What sort of moral degradation motivates adults to sexually abuse a child? What kind of family member wantonly sexually abuses a child within the home, and steps out in the community the next day, holding their head high? And most importantly, how can these perpetrators be caught and prosecuted if society remains silent?
The rate of sexual abuse against children in Jamaica shows no signs of decline. Just last week, the Office of the Children's Registry reported that at least 7,245 children were sexually assaulted over the last four years.
Also, hand in hand with the issue of child abuse is the growing rate of child trafficking. Almost daily the Jamaican media publishes "Ananda Alerts" of missing teens, mostly girls averaging age15. Some of these teens simply leave home on errands and go missing.
Again the kidnapping and trafficking of children is shrouded in silence. It is astonishing that despite the frequency of the reports of missing teens, there is little evidence of a related national outcry. The news hardly report if these teens are found. If they have not been found, what is happening? Are they being drafted into forced prostitution? Are they being forced into child trafficking? The frequency of these missing teens does not seem normal, and begs serious investigation by Jamaican authorities.
Towards a solution
Earlier this year, the Ministry of National Security announced that through the launch of the National Task Force against Trafficking in Persons, there was an increase in the rescuing of victims of human trafficking. It is hoped that the work of this agency intensifies to assure more teens are not being kidnapped.
In addition, the Leader of the Opposition Andrew Holness and Prime Minister Simpson Miller has spoken out against the situation. The prime minister has promised that stronger laws will be enforced to deal with these abuses.
These laws, and the related punishment, cannot be too harsh. Although Jamaica currently enforces the Sexual Offences Act of 2009, sometimes the act is ineffective because of the failure of witnesses fearing to report crimes.
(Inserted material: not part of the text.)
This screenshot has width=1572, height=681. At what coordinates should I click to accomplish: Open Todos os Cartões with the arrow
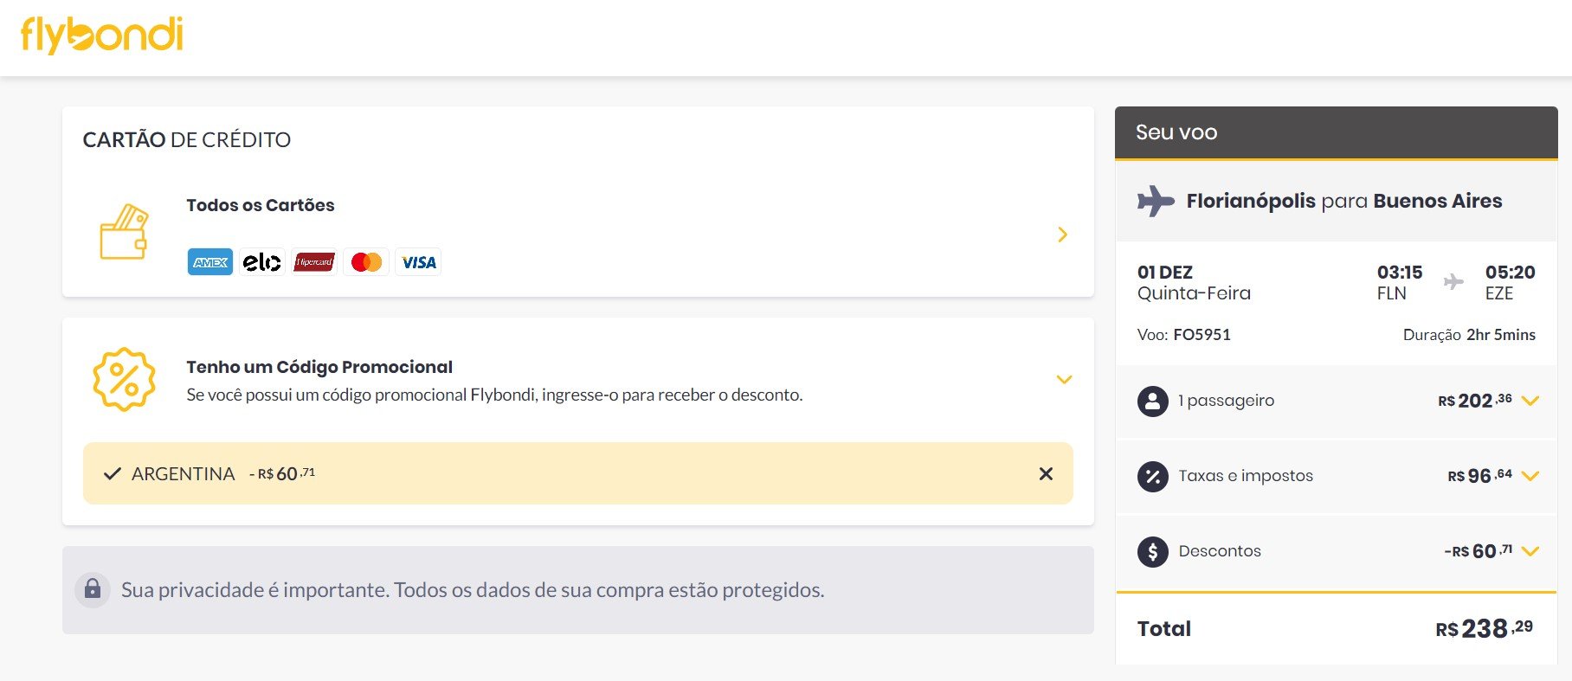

Therefore, the new laws must be as harsh against the perpetuators, as against those who knowingly refuse to report them.
In addition to the legal and policing power of the government, it is important that every community, every sector, including the Diaspora, collaborate in whatever way possible to protect the nation's youth from abuse.
The youth are our future. What sort of future will there be if these children are being abused sexually, physically and damaged psychologically by those who are supposed to protect and care for them?